The Driver is a specialist in a rare business: he drives getaway cars in robberies.

The Driver is a 1978 crime thriller film written and directed by Walter Hill, starring Ryan O'Neal, Bruce Dern, and Isabelle Adjani. Based upon similarities in plot elements, it is heavily influenced by Jean-Pierre Melville's film Le Samouraï. The film is also notable for its impressive car chases, its no-frills style of filmmaking, and its taciturn, nameless titular character. (wikipedia)
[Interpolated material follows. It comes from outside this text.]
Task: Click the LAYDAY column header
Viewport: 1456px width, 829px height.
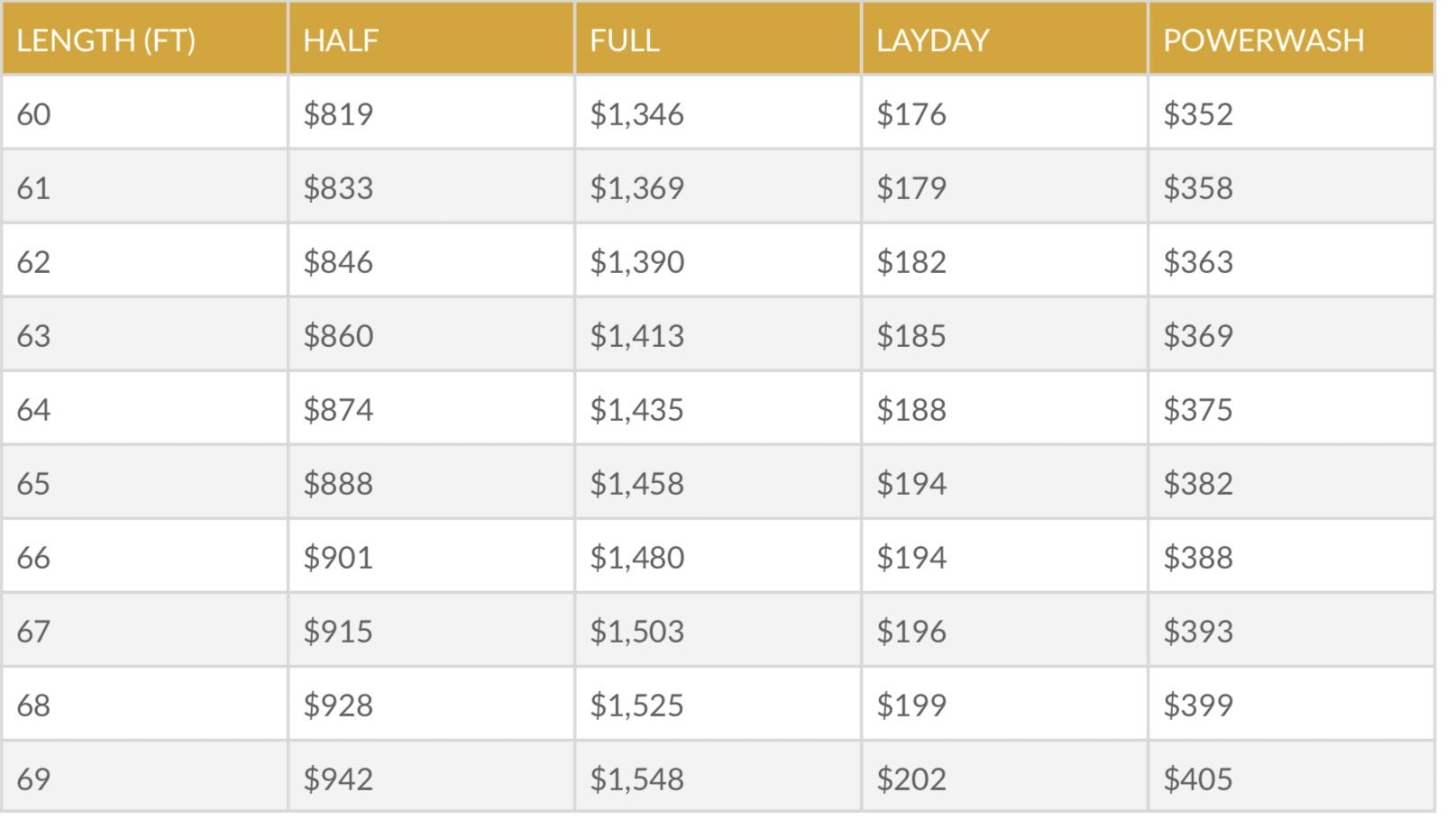Action: point(933,41)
• This film was originally written for Steve McQueen, but he turned it down. According to Walter Hill, "He didn't want to do anything that had to do with cars at that time. He felt he had already done that and it was pretty hard to argue with that." Hill had been assistant director on Bullitt (1968) and The Thomas Crown Affair (1968) and wrote The Getaway (1972).

• The titular driver is a man of few words - 350 in all.

• Walter Hill says he sent a copy of the original draft of the script to Raoul Walsh for his approval and that the veteran director liked it.

• Not one character has a name in this movie, and are all addressed by their occupation; e.g. "the Driver".

• The same Torchy's Bar appears in this film as in two other Walter Hill films - 48 Hrs (1982) and Streets of Fire (1984).

• Hill says the major visual influence on the movie was the works of artist Edward Hopper.

• Producer Larry Gordon later reflected on the film's poor critical and box office response in the US:

"If we'd had Clint Eastwood in the film, we'd have been forgiven everything and they'd have said, 'It's another Eastwood film about driving cars'." If we'd had Steve McQueen, we'd have been compared to Bullitt (1968) or The Getaway (1972). We were treated as an art film rather than an action film. We took a unique approach to standard material. We'd go the same way again, but with a different cast we might have attracted an audience. I believe in returning investors' money - and if I could make The Driver (1978) again I'd try to rectify it for a commercial market. When you're writing this kind of script... naturally you think of an action lead like Bronson or Eastwood... and certainly Fox wanted a name. But when we got Ryan, I suggested we make changes to suit his character. This is always the director's prerogative.”

• Isabelle Adjani later complained she felt the film hurt her career. "Afterwards the only American offers I got were bad ones," she said. "I did it, really because after The Story of Adele H (1975) everyone urged me to make a Hollywood film. I turned down several, and felt I couldn't continue to do that. And I liked Walter Hill. Only later did I realize I'd made a terrible mistake."

• Both Quentin Tarantino's Pulp Fiction (1994) and Kill Bill: Volume 2 (2004) refer to this film: a shot and setup of Vincent Vega skidding out into the road with an overdosed Mia Wallace in the passenger seat in Pulp Fiction is copied from the opening chase of The Driver; and Beatrix Kiddo being described as "the cowgirl [who] ain't never been caught" in Kill Bill: Volume 2 is copied from Ryan O'Neal's character description in The Driver as "the cowboy who could not be caught". According to Wensley Clarkson's book, Tarantino - The Man, the Myths and His Movies, Tarantino lists The Driver as one of the "coolest movies of all time."

• The film was a big influence on Drive (2011).


This movie is a selection of the Shut Up And Drive! club.
posted by valkane (2 comments total) 2 users marked this as a favorite
Shut Up And Drive! will be screening this feature tonight, April 18, @ 9:00 pm ET. Click here to watch.
posted by valkane at 4:31 AM on April 18, 2016

I always thought that this film was massively underrated. There was also a playstation game that came out that was based on this, I believe.